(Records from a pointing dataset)
--- BEGIN ---
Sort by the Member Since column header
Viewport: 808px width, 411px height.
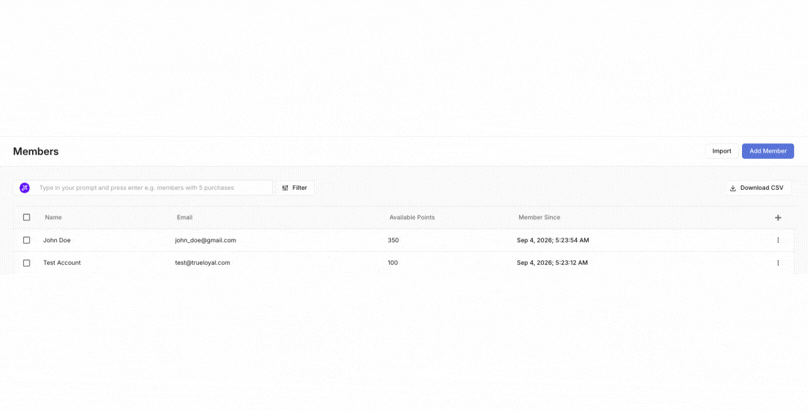click(539, 217)
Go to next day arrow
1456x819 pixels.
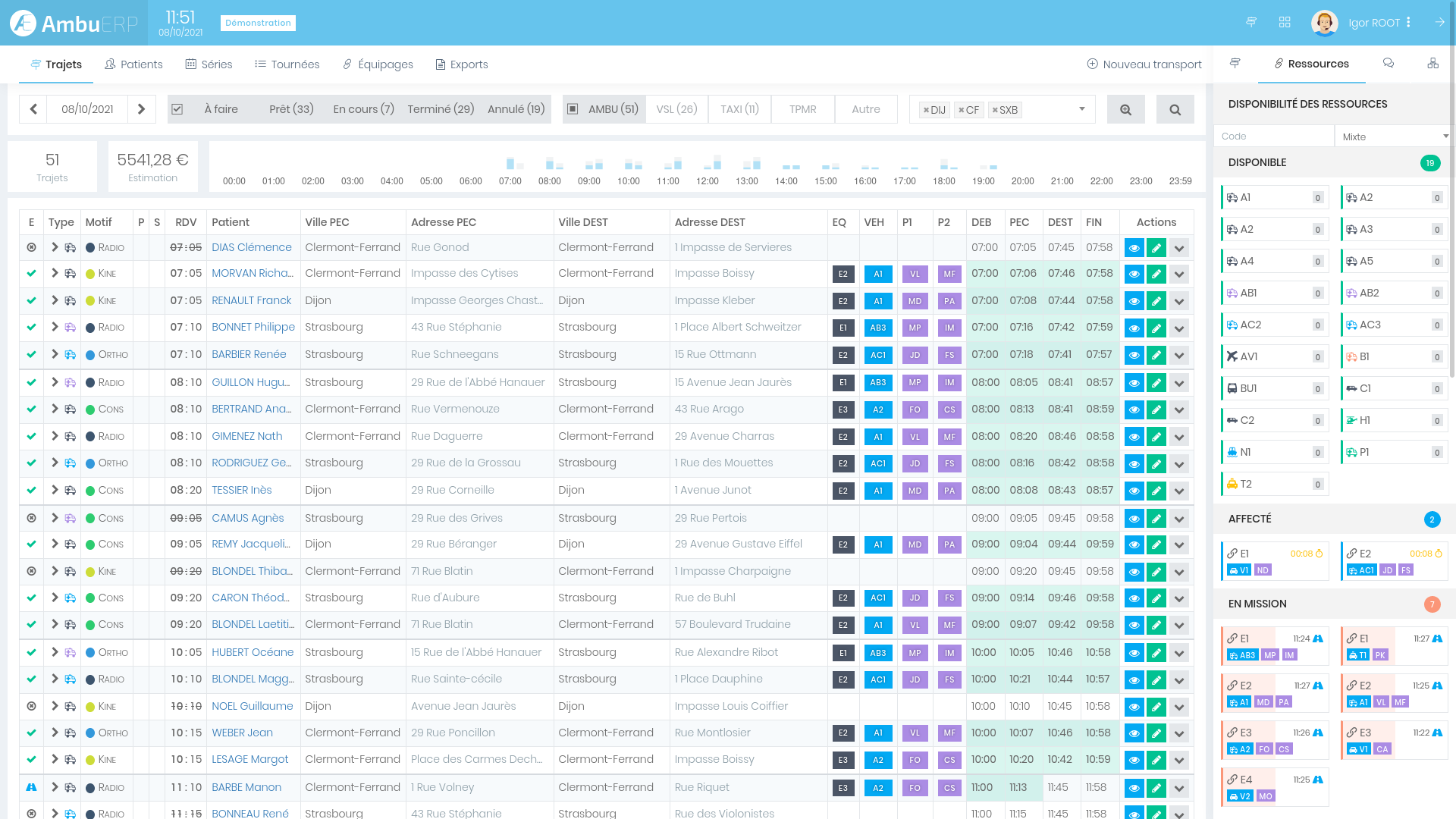click(142, 109)
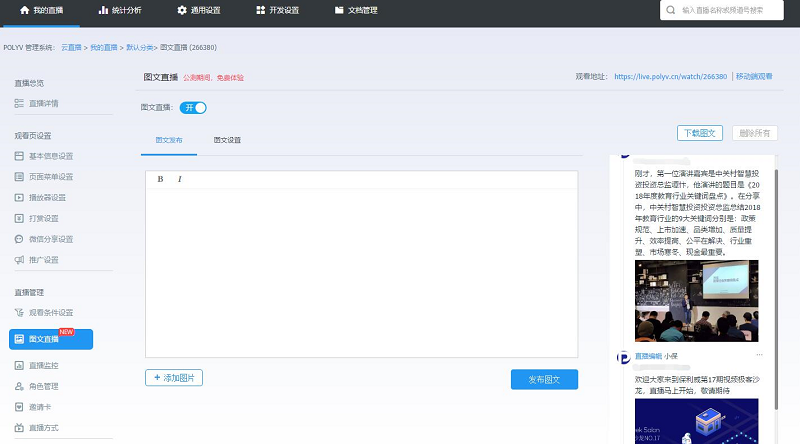Viewport: 800px width, 444px height.
Task: Toggle the 图文直播 on/off switch
Action: [193, 107]
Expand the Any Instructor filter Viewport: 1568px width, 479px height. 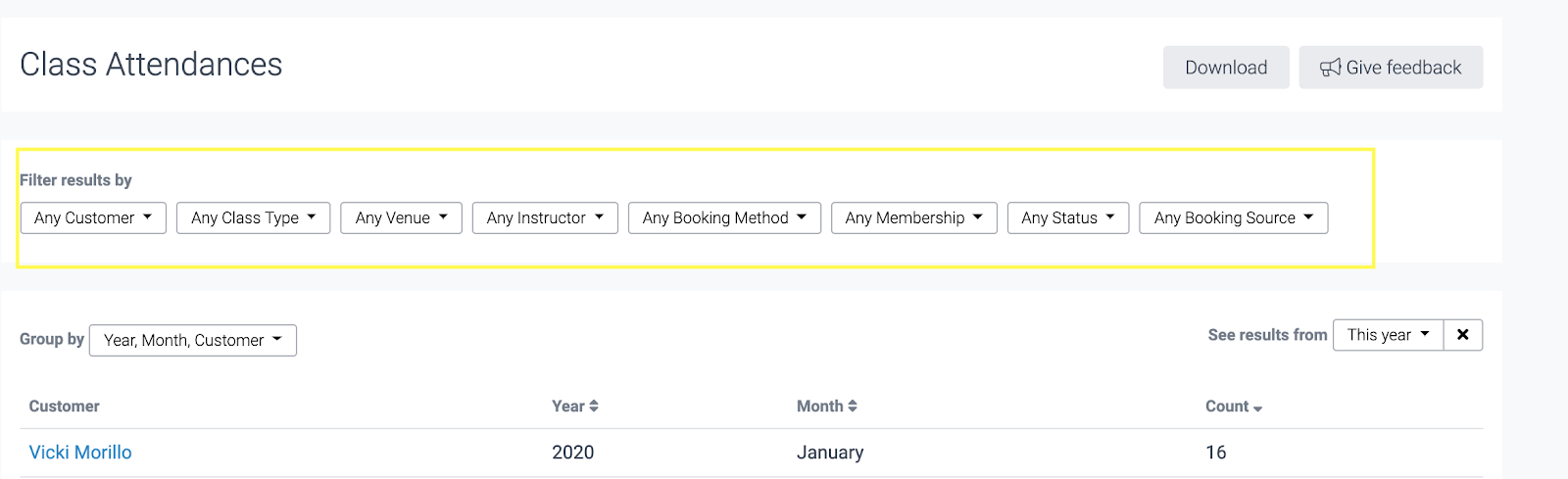(545, 217)
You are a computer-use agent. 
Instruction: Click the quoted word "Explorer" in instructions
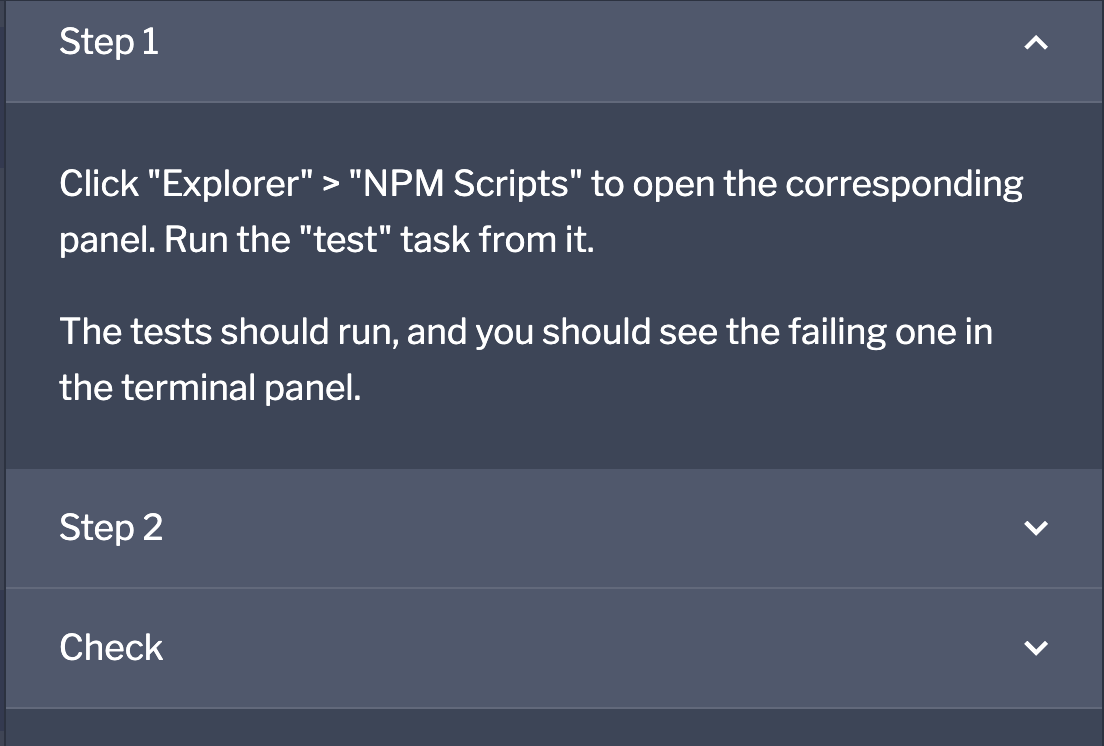click(x=230, y=184)
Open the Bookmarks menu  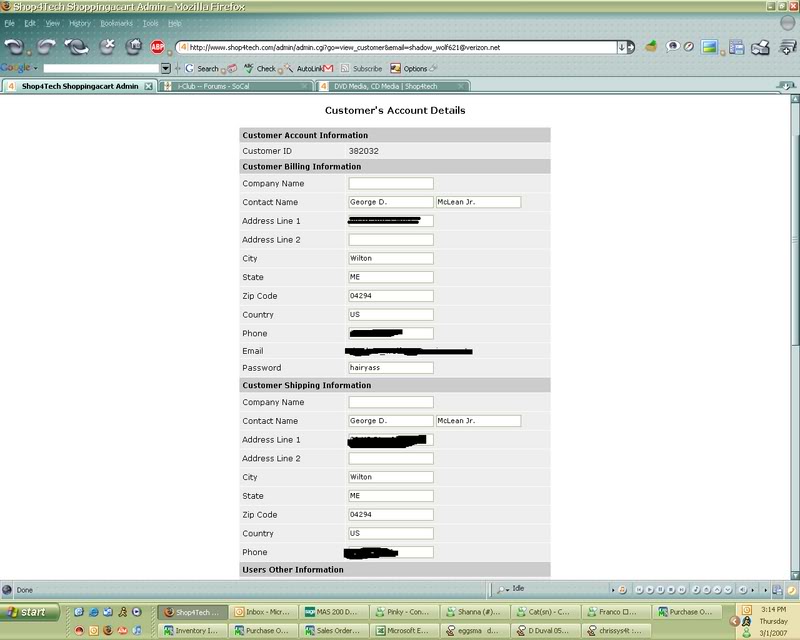[x=115, y=22]
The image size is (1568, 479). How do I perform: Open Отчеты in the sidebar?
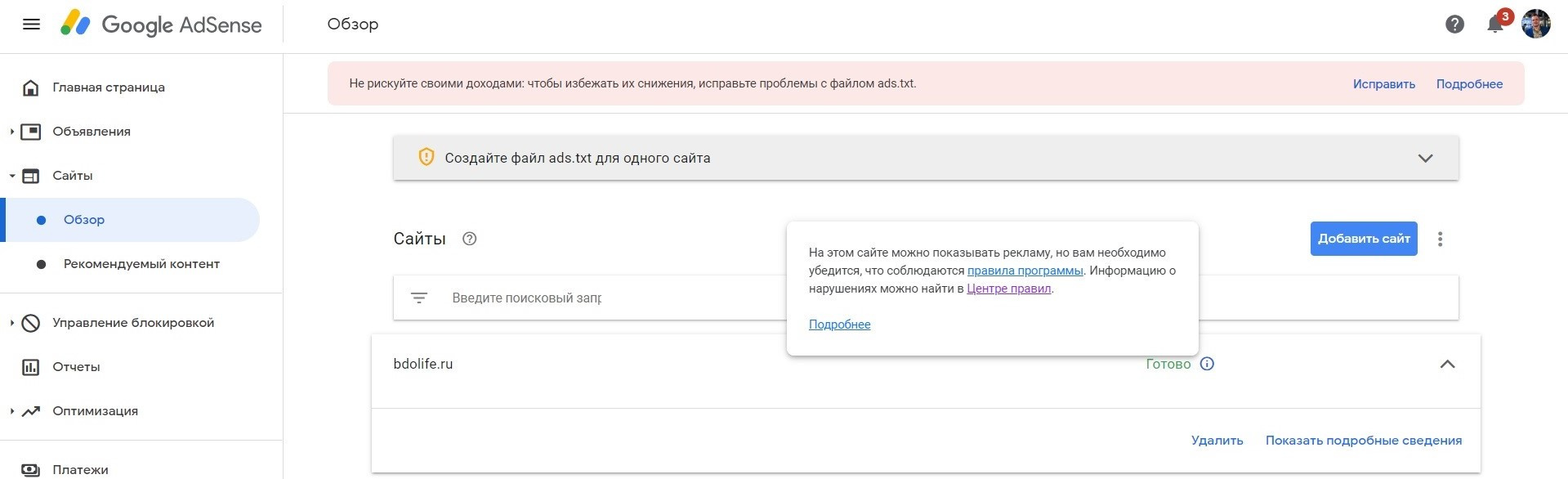(x=76, y=367)
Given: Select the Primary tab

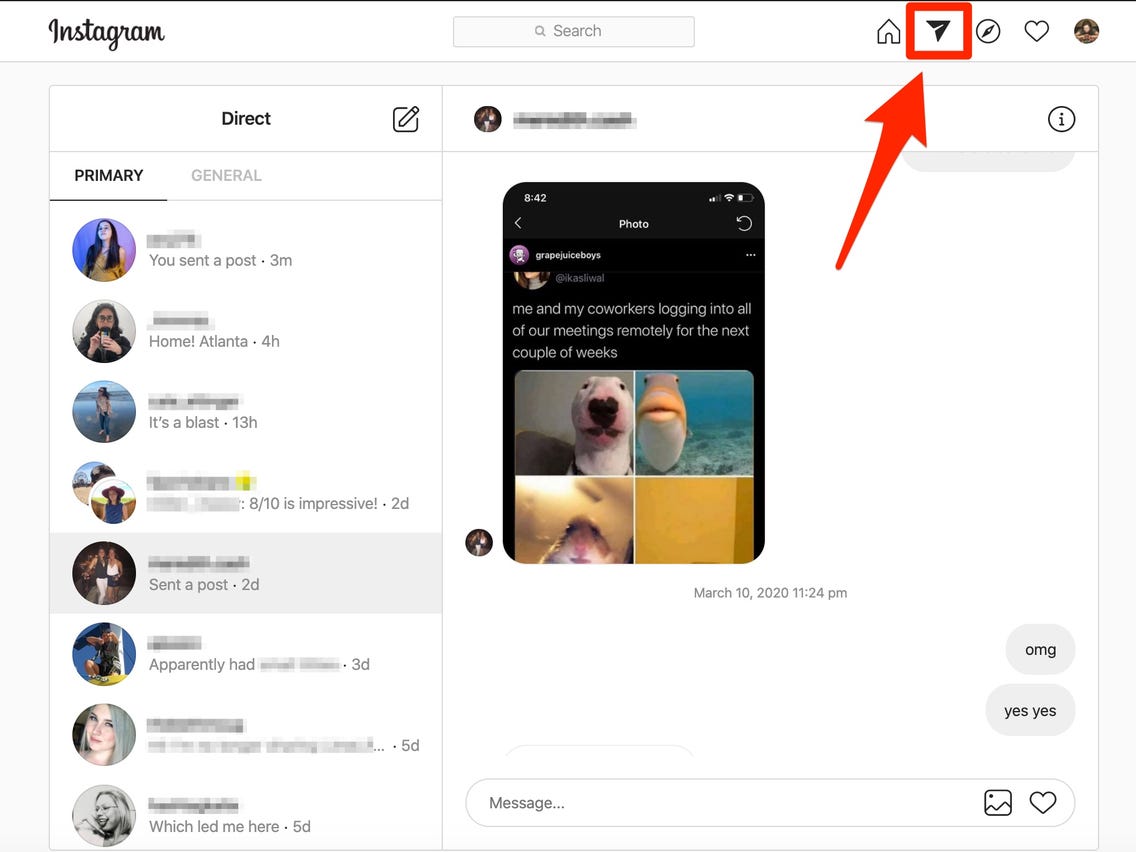Looking at the screenshot, I should coord(109,175).
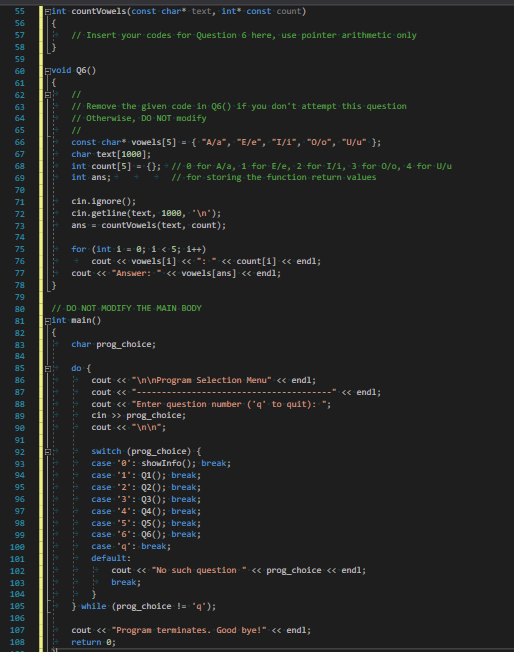
Task: Collapse the main function fold marker
Action: pyautogui.click(x=48, y=321)
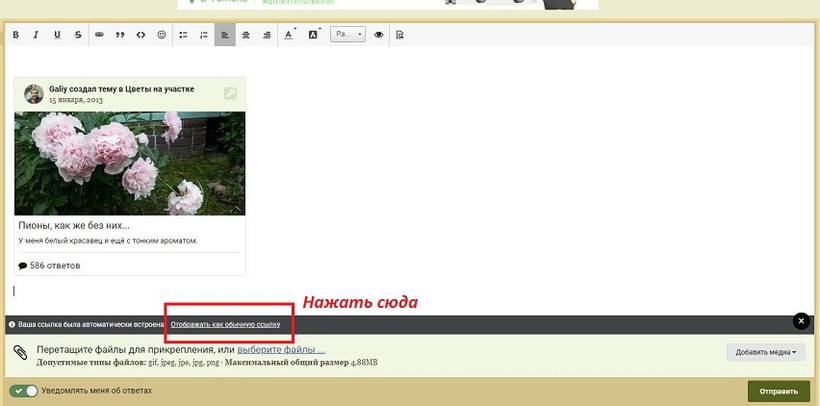Expand the "Добавить медиа" dropdown

[766, 352]
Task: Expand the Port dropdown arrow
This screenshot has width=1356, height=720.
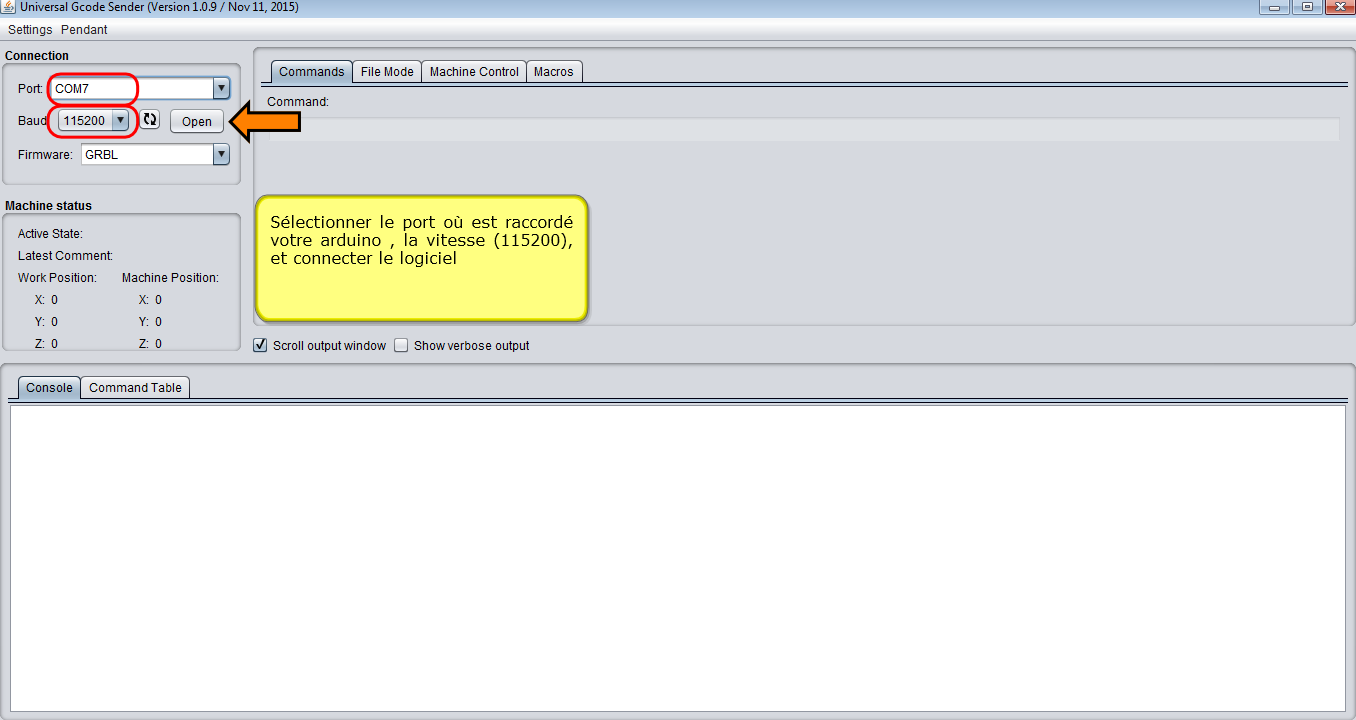Action: pyautogui.click(x=221, y=89)
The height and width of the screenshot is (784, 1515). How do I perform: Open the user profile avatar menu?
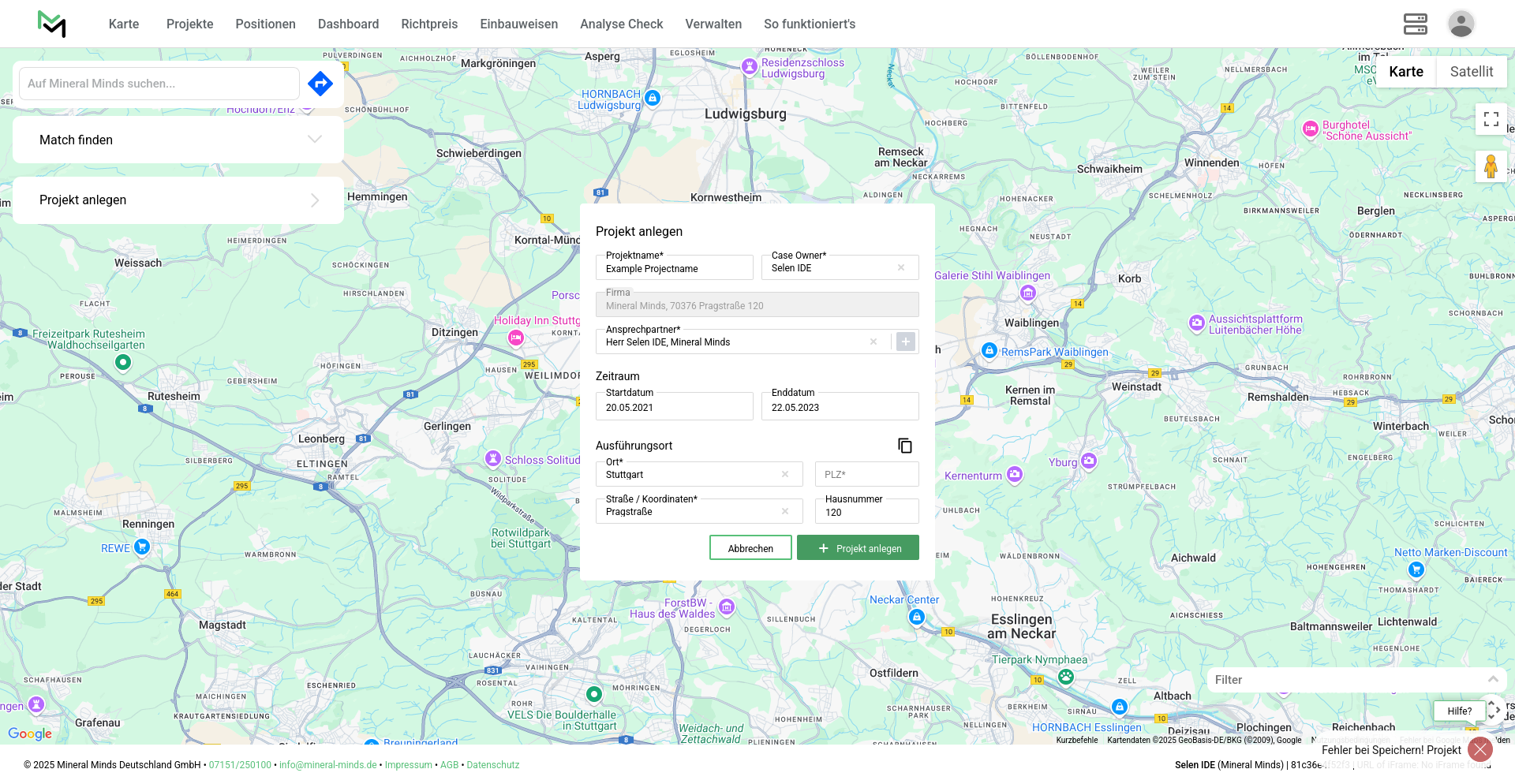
--- END ---
WORK REQUIRED:
Copy everything from the line containing "The image size" down to the end of the records, replacing "How do I perform" with "How can I do" and keeping everything else the same. Leave the pictures out.

WRITTEN REPLY:
The image size is (1568, 479). How can I do: Open Отчеты in the sidebar?
(x=76, y=367)
Given: Select the Primary tab

Looking at the screenshot, I should coord(109,175).
Task: Collapse the main function fold marker
Action: pyautogui.click(x=48, y=321)
Expand the "Добавить медиа" dropdown

[766, 352]
Task: Expand the Port dropdown arrow
This screenshot has width=1356, height=720.
Action: pyautogui.click(x=221, y=89)
The height and width of the screenshot is (784, 1515). How can I do: Open the user profile avatar menu?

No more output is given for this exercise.